▶ _DATASET CONTENT_
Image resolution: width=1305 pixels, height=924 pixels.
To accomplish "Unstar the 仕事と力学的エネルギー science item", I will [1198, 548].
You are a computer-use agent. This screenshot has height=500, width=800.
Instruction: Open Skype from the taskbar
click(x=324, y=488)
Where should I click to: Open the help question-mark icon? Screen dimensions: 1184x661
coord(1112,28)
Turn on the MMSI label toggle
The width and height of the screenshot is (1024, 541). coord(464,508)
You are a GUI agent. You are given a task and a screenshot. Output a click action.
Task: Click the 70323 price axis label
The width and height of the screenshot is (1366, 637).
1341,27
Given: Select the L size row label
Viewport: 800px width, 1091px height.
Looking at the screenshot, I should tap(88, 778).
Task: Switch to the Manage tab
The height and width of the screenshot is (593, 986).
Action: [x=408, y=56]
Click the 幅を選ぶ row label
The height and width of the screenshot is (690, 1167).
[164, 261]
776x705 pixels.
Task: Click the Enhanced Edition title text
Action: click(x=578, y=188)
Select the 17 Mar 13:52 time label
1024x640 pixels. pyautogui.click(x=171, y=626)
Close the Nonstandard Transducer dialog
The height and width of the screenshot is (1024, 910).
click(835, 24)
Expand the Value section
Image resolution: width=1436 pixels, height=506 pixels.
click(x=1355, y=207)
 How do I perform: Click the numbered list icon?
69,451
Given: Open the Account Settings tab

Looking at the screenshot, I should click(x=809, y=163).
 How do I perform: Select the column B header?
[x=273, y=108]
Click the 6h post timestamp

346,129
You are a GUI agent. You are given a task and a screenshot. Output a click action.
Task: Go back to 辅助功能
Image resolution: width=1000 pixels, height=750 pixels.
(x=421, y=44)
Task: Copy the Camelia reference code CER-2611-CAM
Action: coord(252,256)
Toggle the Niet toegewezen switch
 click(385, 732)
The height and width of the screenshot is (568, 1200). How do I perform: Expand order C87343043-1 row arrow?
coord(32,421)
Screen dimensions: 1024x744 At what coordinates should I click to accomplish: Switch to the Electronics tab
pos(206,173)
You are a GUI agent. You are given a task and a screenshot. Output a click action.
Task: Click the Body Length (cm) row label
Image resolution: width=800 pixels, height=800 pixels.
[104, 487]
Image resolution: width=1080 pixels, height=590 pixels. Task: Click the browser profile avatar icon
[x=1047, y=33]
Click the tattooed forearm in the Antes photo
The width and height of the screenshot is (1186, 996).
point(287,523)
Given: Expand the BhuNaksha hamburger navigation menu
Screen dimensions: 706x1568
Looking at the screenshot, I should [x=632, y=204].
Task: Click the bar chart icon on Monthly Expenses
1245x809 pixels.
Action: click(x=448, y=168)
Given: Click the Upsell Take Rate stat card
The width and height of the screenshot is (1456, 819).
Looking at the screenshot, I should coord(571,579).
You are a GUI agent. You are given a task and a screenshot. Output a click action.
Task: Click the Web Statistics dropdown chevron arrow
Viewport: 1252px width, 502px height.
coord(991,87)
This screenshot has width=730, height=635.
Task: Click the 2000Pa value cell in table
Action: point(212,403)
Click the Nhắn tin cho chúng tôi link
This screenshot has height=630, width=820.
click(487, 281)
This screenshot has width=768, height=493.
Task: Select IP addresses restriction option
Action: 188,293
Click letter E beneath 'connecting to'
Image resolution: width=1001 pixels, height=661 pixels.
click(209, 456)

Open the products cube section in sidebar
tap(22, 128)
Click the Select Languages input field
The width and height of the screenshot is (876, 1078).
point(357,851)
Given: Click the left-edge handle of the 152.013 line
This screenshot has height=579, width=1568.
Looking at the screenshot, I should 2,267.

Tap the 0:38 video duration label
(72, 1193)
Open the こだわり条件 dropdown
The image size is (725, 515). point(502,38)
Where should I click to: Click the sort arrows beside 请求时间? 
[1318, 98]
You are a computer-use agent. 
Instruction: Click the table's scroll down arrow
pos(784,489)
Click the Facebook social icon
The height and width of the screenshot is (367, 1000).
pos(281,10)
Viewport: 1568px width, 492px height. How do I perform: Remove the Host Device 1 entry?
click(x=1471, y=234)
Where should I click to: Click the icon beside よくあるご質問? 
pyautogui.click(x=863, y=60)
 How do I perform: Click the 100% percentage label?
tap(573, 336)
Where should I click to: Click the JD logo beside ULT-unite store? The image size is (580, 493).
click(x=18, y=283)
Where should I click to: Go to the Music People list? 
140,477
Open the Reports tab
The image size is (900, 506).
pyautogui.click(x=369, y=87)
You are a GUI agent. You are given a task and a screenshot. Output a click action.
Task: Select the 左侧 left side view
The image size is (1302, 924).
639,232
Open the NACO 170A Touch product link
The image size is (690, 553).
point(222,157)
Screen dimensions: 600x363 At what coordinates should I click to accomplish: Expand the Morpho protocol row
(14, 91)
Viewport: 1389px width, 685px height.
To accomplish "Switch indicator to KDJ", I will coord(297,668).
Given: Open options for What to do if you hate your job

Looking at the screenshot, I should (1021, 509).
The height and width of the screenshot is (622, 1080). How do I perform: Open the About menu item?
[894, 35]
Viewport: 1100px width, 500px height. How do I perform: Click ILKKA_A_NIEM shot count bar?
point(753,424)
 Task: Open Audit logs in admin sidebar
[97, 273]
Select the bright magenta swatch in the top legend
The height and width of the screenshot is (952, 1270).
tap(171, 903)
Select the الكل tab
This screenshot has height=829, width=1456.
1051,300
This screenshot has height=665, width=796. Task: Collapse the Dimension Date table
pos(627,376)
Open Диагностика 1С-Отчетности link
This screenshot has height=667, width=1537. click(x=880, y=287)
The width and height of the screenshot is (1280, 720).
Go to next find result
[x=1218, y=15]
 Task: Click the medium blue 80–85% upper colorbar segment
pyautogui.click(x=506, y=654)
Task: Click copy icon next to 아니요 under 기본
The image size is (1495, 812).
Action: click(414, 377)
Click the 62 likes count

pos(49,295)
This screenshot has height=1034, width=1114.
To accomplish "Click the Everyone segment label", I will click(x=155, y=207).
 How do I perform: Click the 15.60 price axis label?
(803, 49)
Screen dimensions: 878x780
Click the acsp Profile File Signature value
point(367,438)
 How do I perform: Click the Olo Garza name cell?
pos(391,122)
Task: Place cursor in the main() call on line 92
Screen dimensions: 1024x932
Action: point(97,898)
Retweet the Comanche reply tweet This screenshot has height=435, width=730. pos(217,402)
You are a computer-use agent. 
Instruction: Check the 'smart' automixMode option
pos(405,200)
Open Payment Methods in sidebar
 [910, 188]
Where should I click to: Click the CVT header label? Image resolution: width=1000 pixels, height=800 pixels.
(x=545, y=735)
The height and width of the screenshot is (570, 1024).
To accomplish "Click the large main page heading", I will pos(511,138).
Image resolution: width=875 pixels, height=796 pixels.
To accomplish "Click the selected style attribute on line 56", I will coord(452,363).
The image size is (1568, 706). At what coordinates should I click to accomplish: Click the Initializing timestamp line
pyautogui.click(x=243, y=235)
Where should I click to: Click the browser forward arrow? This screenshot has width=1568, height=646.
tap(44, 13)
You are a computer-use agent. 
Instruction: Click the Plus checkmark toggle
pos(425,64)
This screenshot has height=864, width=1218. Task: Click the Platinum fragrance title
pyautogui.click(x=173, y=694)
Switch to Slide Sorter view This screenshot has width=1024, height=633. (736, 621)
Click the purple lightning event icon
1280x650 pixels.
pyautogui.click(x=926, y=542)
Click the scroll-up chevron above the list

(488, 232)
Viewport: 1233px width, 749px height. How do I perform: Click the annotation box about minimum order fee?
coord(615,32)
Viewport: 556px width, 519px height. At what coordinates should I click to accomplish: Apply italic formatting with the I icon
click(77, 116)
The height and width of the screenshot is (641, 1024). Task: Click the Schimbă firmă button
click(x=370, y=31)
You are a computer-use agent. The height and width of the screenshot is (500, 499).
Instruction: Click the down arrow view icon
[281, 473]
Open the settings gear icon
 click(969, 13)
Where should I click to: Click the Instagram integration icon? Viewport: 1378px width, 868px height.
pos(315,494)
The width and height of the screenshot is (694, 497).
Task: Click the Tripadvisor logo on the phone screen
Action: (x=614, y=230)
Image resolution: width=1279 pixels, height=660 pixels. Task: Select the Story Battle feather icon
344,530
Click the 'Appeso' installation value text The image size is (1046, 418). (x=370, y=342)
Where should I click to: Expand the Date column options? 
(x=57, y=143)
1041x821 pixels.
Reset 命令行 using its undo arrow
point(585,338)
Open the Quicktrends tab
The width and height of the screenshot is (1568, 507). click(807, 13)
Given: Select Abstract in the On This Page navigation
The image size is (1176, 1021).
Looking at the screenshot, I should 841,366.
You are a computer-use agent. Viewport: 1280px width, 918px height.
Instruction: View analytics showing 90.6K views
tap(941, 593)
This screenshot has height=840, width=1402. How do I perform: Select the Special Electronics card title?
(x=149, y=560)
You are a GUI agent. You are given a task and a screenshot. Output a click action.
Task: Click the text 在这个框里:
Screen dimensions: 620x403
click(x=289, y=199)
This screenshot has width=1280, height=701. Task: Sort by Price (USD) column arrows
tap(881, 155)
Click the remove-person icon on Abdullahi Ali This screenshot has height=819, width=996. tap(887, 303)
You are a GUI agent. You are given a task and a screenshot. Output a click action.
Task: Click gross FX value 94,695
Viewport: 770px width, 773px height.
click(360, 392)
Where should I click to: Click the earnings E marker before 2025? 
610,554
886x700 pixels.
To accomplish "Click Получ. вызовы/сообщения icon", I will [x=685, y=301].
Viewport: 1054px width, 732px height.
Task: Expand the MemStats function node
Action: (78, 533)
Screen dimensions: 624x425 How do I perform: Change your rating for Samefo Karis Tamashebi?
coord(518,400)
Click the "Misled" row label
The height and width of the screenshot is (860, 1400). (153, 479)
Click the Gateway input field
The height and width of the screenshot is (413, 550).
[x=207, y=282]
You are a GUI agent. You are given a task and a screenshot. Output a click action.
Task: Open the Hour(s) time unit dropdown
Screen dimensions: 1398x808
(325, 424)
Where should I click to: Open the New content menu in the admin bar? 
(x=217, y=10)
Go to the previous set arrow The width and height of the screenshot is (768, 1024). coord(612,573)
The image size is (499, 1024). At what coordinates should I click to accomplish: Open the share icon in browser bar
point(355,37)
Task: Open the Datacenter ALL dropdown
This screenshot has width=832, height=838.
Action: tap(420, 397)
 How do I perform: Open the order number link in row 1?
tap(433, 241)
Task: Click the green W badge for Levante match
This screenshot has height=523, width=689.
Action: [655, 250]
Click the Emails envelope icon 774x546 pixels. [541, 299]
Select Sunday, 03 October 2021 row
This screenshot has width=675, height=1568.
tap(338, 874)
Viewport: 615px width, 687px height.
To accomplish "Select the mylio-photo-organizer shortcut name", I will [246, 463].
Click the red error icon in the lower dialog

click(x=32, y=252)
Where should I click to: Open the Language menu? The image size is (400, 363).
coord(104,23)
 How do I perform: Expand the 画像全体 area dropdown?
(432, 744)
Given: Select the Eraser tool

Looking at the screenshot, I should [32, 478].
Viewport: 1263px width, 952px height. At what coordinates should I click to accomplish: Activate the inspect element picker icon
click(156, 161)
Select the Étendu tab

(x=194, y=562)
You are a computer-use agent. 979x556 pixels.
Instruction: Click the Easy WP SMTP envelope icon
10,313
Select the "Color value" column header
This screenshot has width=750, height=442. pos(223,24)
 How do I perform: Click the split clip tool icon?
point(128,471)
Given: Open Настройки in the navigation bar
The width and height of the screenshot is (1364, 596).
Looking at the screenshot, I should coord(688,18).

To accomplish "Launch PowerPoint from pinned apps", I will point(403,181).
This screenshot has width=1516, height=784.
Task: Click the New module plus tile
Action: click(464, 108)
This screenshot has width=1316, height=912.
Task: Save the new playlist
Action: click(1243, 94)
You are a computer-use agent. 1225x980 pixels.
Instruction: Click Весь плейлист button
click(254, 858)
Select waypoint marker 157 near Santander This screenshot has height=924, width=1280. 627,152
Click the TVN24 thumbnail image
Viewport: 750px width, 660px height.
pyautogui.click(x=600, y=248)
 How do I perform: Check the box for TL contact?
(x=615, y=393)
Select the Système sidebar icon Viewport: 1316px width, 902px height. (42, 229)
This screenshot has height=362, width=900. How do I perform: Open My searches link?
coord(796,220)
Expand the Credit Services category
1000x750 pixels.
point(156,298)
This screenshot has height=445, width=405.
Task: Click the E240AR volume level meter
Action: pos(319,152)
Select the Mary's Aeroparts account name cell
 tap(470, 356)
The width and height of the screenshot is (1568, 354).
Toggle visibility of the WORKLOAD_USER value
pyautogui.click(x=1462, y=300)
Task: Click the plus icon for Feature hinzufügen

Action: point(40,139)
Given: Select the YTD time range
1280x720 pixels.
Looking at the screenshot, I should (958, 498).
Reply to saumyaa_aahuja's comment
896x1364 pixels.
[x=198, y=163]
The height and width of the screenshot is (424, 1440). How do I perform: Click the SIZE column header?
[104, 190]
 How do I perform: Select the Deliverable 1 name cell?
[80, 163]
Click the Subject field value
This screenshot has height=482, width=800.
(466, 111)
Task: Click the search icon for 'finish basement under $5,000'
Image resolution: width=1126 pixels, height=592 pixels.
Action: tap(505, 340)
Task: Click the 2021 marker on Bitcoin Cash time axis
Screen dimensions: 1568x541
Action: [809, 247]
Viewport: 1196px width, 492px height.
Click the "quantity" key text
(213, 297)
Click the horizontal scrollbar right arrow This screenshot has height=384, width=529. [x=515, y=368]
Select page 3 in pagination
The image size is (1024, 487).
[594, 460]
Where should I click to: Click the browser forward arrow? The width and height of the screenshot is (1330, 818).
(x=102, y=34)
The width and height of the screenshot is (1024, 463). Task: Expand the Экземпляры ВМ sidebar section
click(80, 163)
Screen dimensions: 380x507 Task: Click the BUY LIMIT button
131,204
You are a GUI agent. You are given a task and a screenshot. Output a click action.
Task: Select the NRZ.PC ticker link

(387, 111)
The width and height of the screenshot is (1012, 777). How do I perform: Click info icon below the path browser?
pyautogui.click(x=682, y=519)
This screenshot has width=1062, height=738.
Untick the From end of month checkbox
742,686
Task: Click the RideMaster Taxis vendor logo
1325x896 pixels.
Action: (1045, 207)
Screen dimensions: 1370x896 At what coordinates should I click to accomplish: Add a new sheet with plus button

▶ _INSTRUCTIONS FOR THE TASK_
How many lines of the listing above contain the string "under"? Answer with the number alone.

▶ _RESULT OF THE TASK_
2